What Castillo-Chavez is looking for is the “tipping point,” an idea explained by journalist Malcolm Gladwell in his 2000 book of the same name.

It’s “the idea that social problems behave like infectious agents,” Gladwell said in his original article on the topic in the New Yorker magazine in 1996. “This is the fundamental lesson of nonlinearity. When it comes to fighting epidemics, small changes — like bringing new infections down to thirty thousand from forty thousand — can have huge effects. And large changes — like reducing new infections to fifty thousand from a hundred thousand — can have small effects.

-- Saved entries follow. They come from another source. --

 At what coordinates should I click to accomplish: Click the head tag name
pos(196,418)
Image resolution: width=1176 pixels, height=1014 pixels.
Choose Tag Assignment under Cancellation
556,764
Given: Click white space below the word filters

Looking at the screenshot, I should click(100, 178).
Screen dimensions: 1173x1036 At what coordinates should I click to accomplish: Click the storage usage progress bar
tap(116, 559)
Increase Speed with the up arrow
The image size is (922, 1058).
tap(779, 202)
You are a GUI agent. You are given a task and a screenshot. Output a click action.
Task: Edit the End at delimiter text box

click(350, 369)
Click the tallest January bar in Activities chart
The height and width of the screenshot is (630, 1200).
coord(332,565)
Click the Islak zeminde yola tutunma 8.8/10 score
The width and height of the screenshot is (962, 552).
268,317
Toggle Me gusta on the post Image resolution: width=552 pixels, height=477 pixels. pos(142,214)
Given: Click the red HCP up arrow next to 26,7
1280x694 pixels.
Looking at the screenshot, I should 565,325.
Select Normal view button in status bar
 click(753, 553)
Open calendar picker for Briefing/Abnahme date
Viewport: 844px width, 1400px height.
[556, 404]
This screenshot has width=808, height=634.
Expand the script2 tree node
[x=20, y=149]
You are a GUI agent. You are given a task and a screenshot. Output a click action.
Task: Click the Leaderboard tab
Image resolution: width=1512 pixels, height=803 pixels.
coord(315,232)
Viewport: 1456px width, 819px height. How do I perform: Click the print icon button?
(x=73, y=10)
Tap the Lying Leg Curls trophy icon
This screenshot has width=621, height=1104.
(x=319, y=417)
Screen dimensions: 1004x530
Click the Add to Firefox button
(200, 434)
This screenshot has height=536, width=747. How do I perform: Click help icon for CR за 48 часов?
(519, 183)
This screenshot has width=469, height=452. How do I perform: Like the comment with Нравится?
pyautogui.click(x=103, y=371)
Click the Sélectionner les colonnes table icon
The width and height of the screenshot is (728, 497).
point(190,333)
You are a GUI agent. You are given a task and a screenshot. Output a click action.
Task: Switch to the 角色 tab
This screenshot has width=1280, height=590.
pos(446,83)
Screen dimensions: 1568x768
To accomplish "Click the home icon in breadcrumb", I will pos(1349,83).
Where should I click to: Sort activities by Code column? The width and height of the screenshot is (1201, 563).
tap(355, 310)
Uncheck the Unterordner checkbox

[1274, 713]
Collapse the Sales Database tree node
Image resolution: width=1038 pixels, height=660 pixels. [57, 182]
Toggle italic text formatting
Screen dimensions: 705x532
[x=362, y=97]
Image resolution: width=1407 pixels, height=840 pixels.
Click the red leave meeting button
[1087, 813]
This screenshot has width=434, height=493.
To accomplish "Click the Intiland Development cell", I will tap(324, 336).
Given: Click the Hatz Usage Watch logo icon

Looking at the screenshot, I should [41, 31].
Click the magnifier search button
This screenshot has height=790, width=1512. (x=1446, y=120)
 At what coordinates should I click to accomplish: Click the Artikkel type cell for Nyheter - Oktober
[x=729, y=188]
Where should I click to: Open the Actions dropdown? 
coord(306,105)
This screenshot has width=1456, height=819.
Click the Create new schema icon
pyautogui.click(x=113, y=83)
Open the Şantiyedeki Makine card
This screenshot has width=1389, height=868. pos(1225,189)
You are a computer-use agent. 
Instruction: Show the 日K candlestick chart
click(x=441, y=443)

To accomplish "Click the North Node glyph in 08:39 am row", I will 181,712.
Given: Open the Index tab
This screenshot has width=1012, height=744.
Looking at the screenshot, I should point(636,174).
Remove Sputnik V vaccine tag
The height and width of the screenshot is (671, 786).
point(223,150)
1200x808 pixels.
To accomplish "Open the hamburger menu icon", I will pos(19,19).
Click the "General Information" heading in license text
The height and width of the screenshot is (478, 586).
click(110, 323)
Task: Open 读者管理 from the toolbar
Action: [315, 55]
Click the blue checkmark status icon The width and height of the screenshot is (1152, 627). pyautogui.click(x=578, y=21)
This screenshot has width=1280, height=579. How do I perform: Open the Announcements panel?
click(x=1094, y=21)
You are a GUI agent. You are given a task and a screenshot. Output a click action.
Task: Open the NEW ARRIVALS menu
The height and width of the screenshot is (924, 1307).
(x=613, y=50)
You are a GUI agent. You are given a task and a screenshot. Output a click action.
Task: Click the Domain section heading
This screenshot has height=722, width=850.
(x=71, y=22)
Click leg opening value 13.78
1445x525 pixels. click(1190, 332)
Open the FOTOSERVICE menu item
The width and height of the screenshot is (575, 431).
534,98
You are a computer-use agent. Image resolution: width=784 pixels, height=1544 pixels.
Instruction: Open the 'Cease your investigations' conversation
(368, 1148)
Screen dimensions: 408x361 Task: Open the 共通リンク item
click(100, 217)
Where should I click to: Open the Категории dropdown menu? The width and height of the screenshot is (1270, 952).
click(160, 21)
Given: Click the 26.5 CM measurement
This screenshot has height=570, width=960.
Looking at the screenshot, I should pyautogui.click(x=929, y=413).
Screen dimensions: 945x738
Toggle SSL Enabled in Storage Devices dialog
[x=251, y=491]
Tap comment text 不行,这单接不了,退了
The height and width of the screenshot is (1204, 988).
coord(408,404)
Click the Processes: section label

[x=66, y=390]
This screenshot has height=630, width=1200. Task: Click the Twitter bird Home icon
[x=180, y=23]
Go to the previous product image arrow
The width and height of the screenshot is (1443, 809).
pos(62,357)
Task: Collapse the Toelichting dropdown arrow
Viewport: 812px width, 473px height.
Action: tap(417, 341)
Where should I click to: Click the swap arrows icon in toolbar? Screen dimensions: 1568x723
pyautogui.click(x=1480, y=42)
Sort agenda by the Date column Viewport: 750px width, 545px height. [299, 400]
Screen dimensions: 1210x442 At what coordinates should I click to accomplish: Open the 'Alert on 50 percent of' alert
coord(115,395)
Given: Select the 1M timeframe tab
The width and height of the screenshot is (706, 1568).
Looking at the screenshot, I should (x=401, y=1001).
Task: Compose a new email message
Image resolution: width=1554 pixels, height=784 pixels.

It all depends on when and how the changes are made.”

Castillo-Chavez also wrote about applying epidemiology modeling to life and social sciences in a 2011 paper.

“The concept of threshold or tipping point, a mathematical expression that characterizes the conditions needed for the occurrence of a drastic transition between epidemiological states, is central to the study of the transmission dynamics and control of diseases,” he wrote. “Epidemiological thinking has transcended the realm of epidemiological modeling and in the process, it has found applications to the study of dynamic social process where contacts between individuals facilitate the build-up of communities that can suddenly (tipping point) take on a life of their own.”

The main idea is to use mathematics to model the processes that produce violence, and then use the model to figure out how to alter these processes by whatever interventions are appropriate to reduce violence, said Ed Kaplan, the main speaker at the center’s opening.

Kaplan is the William N. and Marie A. Beach Professor of Management Science at the Yale School of Management, professor of public health at the Yale School of Medicine, and professor of engineering in the Yale School of Engineering and Applied Science.

“Reducing gang violence largely reduces to reducing the population of gang members; fewer gang members, fewer people to commit violent crimes,” he said. “There are two basic ways to reduce the size of any population: increase the rate that people leave, or reduce the rate that people join.

“Increasing the rate that people leave is essentially the job of law enforcement — and the many arrests and incarcerations of Salvadoran gang members testify to this approach. But even more important is starving gangs of new members. Here the key ingredients are education and job opportunities.

“A mathematical model can help relate the impact of investments in such diversion programs as well as the impact of different levels of enforcement on the resulting gang population, and show what the most cost-effective interventions are.”